Figures 1a to 1h are cross-sectional views showing the manufacturing process of an n-channel MOSFET, which is one of the conventional semiconductor devices. Figure 2 is a curve showing the resistance change of the poly-Si layer with respect to the diffusion time of phosphorus from _POcl3 . In the figure, the solid line is the conventional case, the dotted line is the case of the embodiment of the present invention, and FIGS. , FIG. 4 is a perspective view schematically showing the laser device for irradiating the laser beam in FIG. 3. 11... p-type Si substrate, 12... field oxide film, 13... SiO ₂ film to be gate oxide film, 14
...Poly-Si layer, 14'... Linguar-doped poly-Si layer, 15... Photoresist film, 16... Source region, 17... Drain region, 18... Reflowed PSG film, 19a and 19b... Patterned Al layer, 20...PSG film, 20a
...Aperture for taking out the electrode, 30...Laser light.

Claims (1)

[Claims] 1. When manufacturing a semiconductor device using a polycrystalline silicon layer doped with impurities as an electrode or wiring, one or more insulating films are formed on the polycrystalline silicon layer doped with impurities. A method of manufacturing a semiconductor device, characterized in that at least a portion of the polysilicon layer is irradiated with laser light through the insulating layer. 2 Heat-treating and melting the surface of the insulating film on which at least an electrode or wiring layer is formed among the one or more insulating layers, and irradiating at least a portion of the polysilicon layer with laser light through the melted insulating film.
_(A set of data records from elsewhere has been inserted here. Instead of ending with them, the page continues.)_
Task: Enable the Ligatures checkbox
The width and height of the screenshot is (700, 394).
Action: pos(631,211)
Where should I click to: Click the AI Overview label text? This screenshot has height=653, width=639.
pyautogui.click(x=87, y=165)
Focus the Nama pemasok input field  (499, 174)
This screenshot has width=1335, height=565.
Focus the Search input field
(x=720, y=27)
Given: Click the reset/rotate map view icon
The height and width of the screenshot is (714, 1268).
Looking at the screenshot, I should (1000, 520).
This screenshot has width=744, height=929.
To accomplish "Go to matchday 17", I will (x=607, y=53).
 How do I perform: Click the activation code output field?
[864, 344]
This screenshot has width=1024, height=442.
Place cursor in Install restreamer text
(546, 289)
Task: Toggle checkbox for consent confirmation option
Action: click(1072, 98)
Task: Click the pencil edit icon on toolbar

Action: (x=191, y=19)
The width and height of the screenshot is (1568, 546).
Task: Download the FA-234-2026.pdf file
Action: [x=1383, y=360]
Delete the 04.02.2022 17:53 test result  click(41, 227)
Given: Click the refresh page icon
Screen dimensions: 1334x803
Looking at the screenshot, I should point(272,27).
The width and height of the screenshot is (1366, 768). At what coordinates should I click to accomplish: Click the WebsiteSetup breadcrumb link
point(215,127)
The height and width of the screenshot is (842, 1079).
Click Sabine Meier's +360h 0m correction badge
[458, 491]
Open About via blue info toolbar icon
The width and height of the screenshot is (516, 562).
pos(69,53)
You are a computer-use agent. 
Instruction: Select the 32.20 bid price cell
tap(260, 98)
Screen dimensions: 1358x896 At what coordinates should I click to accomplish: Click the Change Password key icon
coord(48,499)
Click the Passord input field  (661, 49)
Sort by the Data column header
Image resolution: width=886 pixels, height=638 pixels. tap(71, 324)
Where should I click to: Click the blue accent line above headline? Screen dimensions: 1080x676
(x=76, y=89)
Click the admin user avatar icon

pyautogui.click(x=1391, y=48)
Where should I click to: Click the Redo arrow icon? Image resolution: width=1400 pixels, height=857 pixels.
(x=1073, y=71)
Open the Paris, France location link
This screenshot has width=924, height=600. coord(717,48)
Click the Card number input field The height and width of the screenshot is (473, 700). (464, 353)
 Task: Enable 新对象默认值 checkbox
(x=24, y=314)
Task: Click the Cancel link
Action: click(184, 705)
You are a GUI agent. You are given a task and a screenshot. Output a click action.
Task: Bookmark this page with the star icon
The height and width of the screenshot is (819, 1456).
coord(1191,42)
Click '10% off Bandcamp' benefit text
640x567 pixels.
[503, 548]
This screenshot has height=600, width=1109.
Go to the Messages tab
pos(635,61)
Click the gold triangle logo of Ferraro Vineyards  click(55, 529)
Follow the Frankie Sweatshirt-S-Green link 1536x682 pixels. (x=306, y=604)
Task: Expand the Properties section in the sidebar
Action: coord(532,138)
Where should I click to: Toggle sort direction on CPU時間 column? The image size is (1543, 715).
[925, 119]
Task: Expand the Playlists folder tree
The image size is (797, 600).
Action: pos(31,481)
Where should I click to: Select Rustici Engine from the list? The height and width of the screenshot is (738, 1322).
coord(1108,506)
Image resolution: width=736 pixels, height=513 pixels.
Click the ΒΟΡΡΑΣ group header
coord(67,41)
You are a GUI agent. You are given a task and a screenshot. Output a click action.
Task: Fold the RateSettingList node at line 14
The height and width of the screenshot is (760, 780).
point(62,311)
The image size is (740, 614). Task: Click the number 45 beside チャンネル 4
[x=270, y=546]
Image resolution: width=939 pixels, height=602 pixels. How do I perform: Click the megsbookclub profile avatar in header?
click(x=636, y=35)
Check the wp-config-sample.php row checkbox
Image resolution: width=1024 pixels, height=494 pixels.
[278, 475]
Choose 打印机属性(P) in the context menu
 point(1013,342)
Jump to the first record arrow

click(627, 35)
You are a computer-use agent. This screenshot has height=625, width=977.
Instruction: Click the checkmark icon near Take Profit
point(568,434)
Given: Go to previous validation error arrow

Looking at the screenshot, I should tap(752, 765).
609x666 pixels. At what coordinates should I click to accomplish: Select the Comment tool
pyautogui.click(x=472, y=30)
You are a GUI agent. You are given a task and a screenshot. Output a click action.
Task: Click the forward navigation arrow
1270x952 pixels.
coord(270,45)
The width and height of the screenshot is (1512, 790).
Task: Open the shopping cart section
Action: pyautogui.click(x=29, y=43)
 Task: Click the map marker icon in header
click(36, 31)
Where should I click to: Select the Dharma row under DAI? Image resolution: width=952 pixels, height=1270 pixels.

A method for manufacturing a semiconductor device according to claim 1, characterized in that: 3. The method of manufacturing a semiconductor device according to claim 1, wherein at least one of the one or more insulating films is a silicon oxide film. 4. The method of manufacturing a semiconductor device according to claim 1, wherein at least one of the one or more insulating films is a silicon oxide film doped with phosphorus, arsenic, or boron. 5. Claim 1, characterized in that As is used as an impurity to be doped into the poly-Si layer.
A method for manufacturing a semiconductor device according to section 1. 6. Claim 1, characterized in that phosphorus is used as an impurity doped into the poly-Si layer.
A method for manufacturing a semiconductor device according to section 1.